When Hotak heard the news, he fled.
“If they had caught me I really don’t know what they would have done, but I have heard the stories of what they did to others.”
Hotak described one friend who was caught and shot. Others have been dragged through the streets tied to the back of vehicles as a warning not to cooperate with foreign forces.
“They think we are not Muslim if we work with them. They call us spies for America. They really hate us.”
Hotak told of one experience when a small boy holding a Koran cursed him as he entered a building with US troops. Another threw a rock at their vehicle hitting the American gunman mounted on the back. The rock landed at Hotak's side.
“The gunner was shouting, “Give me my stone!” He wanted to keep it,” Hotak said.
Afghans find it hard to accept US troops in their country, Hotak explained.
185They think that America is the only one who created terrorist groups in Afghanistan
US soldiers burn a suspected Taliban safehouse.
Journey to Europe
After the attack on his family home, Hotak fled towards the Iranian border on foot. Using smugglers he crossed the heavily guarded Iranian border. After hiding and traveling in secret through Iran, he finally reached Turkey.

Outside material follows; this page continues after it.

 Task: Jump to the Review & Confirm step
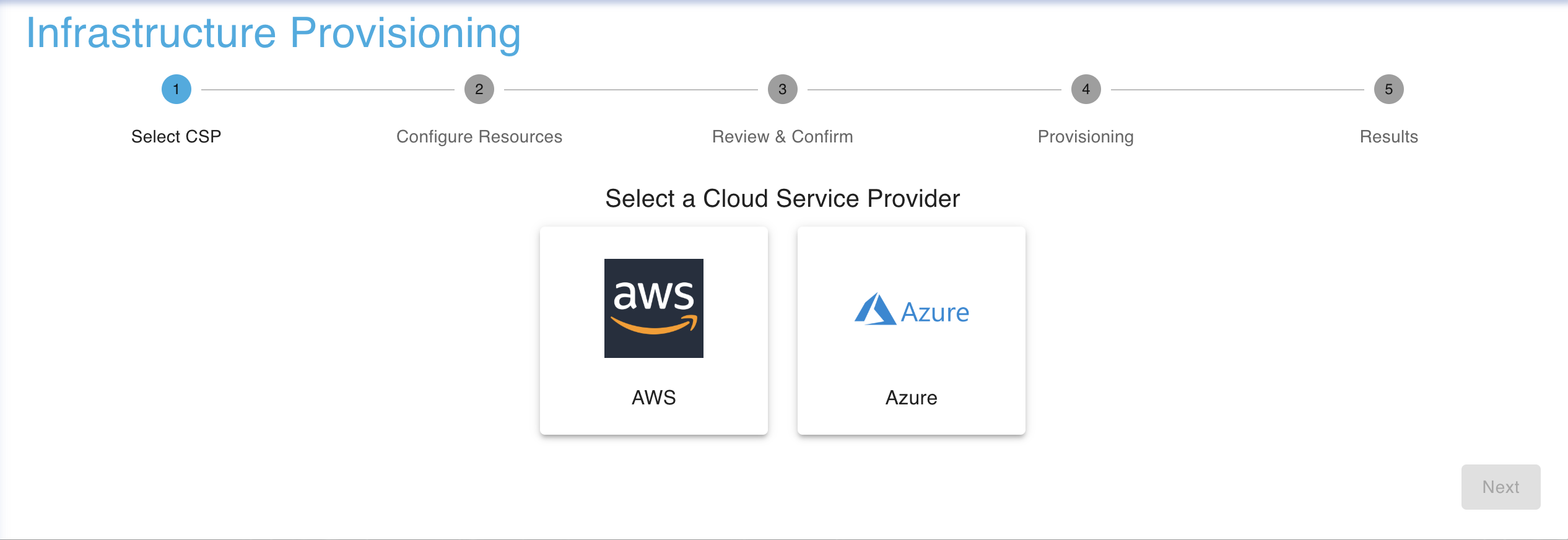click(x=782, y=136)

Although Turkey is a relatively save country, immigrants like Hotak or those fleeing from Syria hold no legal status. The only hope of a new start is to travel through to Europe.
While attempting to cross into Bulgaria, Hotak was caught and deported back to Turkey where he spent 10 days in prison. Undeterred, he tried again with another smuggling network.
“Sometimes they would arrange houses for us to stay in, often we would stay in the jungle,” he said.
On one occasion Hotak spent three days walking through the jungle in wind, rain and freezing conditions with a small group of travelers.
“The smuggler was an angry man, he just keep telling us 'Go! Go! Go!'” said Hotak.
He traveled with an ever changing mix of refugees and families mostly from Syria. “Another time, in Hungry it was snowing and one father was really tired and the mother was sick so I took the child and carried him until we reached the border.”
The trip from Turkey cost over $7,000, but finally on February 23 last year, Hotak made it to Sweden.
“It felt amazing,” he said. But the struggle for this chance at a new life is not over yet.
“Afghan people don’t get residency easily. The European Union are under the impression that we have a new government and everything is going ok. But in reality it is messed up. New terrorists groups are emerging all the time. But still many people are sent back to Afghanistan when they apply for asylum,” explained Hotak. “But no one wants to leave their country. We only leave because it is impossible to stay…I really don’t know what will happen if they reject me.”
The Afghan city of Kandahar from which the Taliban emerged in 1994.
Until then, Hotak spends his time studying hard to learn Swedish. Local volunteers give free lessons in the camp several times a week, and Hotak borrows children's books from the local library to practice in between.
On a recent trip organized by one of his volunteer teachers to a local cinema, Hotak had the chance to see his first movie on the big screen.
“Under the Taliban cinemas were forbidden. Now there are some, but most young people are forbidden to go by families because of our culture,” Hotak said. “It was the first time in my life I have ever visited the cinema. My teacher was so surprised, she made me a certificate.”
Hotak's dream is that one day he can return to his home country and live there in peace with his family. But for now, he is just hoping he can stay safely in Sweden.
“The journey was very difficult. I think of the immigrants traveling now especially from Syria. The winter is here and many countries have closed the borders,” he said.
“I know immigrants are a bother for European countries. It is hard for them but they have to remember the second world war when they were refugees. They have to remember the countries that opened their borders for them.”
Hotak proudly holds a certificate made for him by his volunteer teacher (pictured right) after visiting a movie theatre for the first time in Sweden.